■ About this task
Filter these records by the string "progress", copying each line that holds it.

■ Data extracts
* * *
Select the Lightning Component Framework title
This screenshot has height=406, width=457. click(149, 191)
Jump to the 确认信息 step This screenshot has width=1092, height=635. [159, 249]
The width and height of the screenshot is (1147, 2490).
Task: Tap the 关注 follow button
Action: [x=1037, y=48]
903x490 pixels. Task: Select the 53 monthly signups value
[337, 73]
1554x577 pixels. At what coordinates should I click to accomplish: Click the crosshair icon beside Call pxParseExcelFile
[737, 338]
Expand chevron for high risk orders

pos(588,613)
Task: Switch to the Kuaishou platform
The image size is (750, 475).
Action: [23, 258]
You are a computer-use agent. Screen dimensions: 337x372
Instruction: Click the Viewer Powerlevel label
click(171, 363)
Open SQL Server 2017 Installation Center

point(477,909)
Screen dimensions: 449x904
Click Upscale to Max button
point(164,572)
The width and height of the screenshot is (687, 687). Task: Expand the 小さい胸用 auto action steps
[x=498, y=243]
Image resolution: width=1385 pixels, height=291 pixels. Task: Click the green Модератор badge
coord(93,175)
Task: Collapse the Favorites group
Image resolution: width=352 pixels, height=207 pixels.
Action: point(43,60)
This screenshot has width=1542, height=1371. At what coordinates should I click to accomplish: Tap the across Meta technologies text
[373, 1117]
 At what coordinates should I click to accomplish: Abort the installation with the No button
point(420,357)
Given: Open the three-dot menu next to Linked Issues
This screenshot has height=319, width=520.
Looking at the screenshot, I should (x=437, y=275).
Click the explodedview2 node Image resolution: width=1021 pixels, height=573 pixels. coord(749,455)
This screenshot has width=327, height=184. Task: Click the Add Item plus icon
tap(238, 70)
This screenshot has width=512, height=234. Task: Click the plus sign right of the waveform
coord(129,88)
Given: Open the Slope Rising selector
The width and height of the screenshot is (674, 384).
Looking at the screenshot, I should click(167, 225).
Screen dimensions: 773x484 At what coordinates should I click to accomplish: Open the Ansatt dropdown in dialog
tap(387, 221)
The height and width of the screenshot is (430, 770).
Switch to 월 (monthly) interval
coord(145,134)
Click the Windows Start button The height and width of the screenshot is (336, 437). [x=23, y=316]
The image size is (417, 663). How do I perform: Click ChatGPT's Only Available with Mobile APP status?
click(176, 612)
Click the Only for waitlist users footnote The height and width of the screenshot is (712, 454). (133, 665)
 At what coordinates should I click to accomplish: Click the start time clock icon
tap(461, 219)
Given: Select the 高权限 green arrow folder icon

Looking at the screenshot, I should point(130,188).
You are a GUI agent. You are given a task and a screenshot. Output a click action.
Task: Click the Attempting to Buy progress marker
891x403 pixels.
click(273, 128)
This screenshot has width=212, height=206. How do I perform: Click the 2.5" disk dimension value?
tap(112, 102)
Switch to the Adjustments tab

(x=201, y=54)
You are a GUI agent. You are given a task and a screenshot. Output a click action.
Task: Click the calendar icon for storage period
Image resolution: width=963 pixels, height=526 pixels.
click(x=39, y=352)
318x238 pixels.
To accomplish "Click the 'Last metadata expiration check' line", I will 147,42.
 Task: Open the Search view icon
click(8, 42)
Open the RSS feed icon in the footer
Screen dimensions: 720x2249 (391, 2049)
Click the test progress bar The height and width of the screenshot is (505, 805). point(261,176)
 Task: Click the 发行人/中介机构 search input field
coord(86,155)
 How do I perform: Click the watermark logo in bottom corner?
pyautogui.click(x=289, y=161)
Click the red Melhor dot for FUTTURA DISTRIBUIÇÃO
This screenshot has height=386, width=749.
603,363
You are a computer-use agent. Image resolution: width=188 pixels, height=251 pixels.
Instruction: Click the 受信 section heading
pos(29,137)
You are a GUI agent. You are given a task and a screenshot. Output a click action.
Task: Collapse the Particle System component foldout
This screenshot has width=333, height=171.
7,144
* * *
■ Your solution
Task: Click the Attempting to Buy progress marker
Click the test progress bar The height and width of the screenshot is (505, 805). point(261,176)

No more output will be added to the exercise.